Like many Viennese Jews, Bettelheim and his wife were alarmed at the Anschluss and immediately attempted to flee Vienna. According to the Austrian historians Christian Fleck and Albert Mueller, their flight failed when they were turned back at both the Czechoslovak and Hungarian borders. The next day, the Bettelheims made a second attempt by train, and Bettelheim’s wife was permitted to exit the country, but Bettelheim's passport was confiscated, and he was ordered by the police to remain in Vienna. During the next few days, his apartment was searched, and he was arrested and interrogated by the police before eventually being released. About a month later, he was arrested again, ques­tioned closely about his political activities, and once again released. Two weeks after this, he was arrested for a third time and informed his arrest was ordered by the Gestapo headquar­ters in Berlin. He spent three days in prison and was then transferred to Dachau in early May, 1938.

It is not exactly clear why the Nazis focused in on Bettelheim, but his politics might be one explanation. According to Bettelheim's statement to the Nuremberg tribunal, he was a member of the outlawed Social Democratic Party. In addition, Bettelheim’s fellow Dachau survivor Ernst Federn (in Witnessing Psychoanalysis) claimed that Bettelheim was also active in the resistance to the Austrian Authoritarian Government during the mid-1930s.

Some other possible explanations for Bettelheim’s arrest are that his name appeared on one of the lists of political enemies of the pre-1938 authoritarian government, or someone denounced him, or he was arrested as a replacement for another member of his family. For our interests, one thing is certain: Bettelheim was likely sent to the concentration camp because of his politics and not solely because he was Jewish. Indeed, immediately after the Anchluss in 1938, people were not sent to Dachau solely because they were Jewish; they also had to belong to at least one additional category of persons subject to persecution and detention.

Christian Fleck and Albert Mueller also describe how Bettelheim’s depiction of Jew­ish prisoners varied. His first accounts in 1943 and 1946 contain almost no references to the specific role of Jewish prisoners in the camps. However, he placed greater importance on the persecution of Jews in the texts written (or revised) at a later date. In general, it can be said that Bettelheim placed more emphasis on the role of Jewish con­centration camp inmates in his later works, and that retrospectively he characterized himself more clearly as a Jewish prisoner. The change in emphasis is curious. It may be that his original identification in the Nuremburg tribunal that he was a socialist and a political prisoner would have led to his ostracization in the conservative, Cold War political climate of America in the 1950s. Another possibility is that Bettelheim did not realize how much his Jewish identity meant to him until after the Holocaust, when he had immigrated to the United States. Finally, his trip to Israel in 1964 gave him a more positive Jewish Identity. He even told a friend when in Israel he had attended a Heder (traditional school usually conducted in the home of a Rabbi). By the time he penned Freud’s Vienna in 1983, he describes the pride he felt as a young man at belonging to such a venerable tradition and also being interested in Buber. He also directly connected his Jewish identity to his concentration camp experience with the statement that his “affirmative sense of a Jewish identity became especially important to me, and possibly even life-preserving, in face of the abuse and mistreatment I suffered in German concentration camps because I was a Jew.”

● Required actions
1 – List every possible explanation the passage on Bettelheim's arrest gives for why the Nazis arrested him.
2 – According to the passage on Bettelheim's arrest, why was he likely sent to the concentration camp because of his politics and not solely because he was Jewish?
The lines after this point come from a separate source.

● Data listing

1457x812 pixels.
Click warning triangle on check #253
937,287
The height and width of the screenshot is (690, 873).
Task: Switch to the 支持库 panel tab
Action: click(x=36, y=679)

● Solutions below
1 –
- His politics, including membership in the outlawed Social Democratic Party
- His name appeared on one of the lists of political enemies of the pre-1938 authoritarian government
- Someone denounced him
- He was arrested as a replacement for another member of his family

2 – Immediately after the Anschluss in 1938, people were not sent to Dachau solely because they were Jewish. They also had to belong to at least one other category of persons subject to persecution and detention.